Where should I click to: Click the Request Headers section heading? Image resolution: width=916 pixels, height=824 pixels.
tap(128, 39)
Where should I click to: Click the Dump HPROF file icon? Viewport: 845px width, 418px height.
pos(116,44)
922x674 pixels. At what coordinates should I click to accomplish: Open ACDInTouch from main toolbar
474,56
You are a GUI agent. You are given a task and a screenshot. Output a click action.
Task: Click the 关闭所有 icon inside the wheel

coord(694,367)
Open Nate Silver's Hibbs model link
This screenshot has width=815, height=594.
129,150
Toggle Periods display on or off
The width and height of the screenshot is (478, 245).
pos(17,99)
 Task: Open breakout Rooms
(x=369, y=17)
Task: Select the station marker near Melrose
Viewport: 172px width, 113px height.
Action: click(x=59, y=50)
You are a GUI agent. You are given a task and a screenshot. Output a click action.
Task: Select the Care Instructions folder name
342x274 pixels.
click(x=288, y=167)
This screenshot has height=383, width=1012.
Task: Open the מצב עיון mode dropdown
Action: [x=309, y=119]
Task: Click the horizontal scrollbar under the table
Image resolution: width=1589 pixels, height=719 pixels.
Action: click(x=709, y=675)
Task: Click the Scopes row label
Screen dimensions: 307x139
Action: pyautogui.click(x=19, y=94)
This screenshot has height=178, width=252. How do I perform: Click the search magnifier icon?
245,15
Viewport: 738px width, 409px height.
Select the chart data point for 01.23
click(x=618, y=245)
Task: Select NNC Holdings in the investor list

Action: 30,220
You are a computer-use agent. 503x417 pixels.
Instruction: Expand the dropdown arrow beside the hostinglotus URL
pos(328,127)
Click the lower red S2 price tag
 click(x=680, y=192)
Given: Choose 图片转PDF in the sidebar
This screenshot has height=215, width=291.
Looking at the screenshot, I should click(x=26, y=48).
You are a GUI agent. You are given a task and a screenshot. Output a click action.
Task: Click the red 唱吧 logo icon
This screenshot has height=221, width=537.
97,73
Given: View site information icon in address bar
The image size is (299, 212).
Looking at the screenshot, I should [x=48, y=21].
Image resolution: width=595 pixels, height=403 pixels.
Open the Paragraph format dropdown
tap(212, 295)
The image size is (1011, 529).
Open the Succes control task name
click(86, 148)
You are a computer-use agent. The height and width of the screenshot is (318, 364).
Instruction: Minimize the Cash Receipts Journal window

__ASSIGNMENT__. Only the lines from the one containing "Open the Succes control task name" through the last line of the records belong in the answer, each written out exactly.

__RESPONSE TO THIS TASK__.
Open the Succes control task name
click(86, 148)
You are a computer-use agent. The height and width of the screenshot is (318, 364).
Instruction: Minimize the Cash Receipts Journal window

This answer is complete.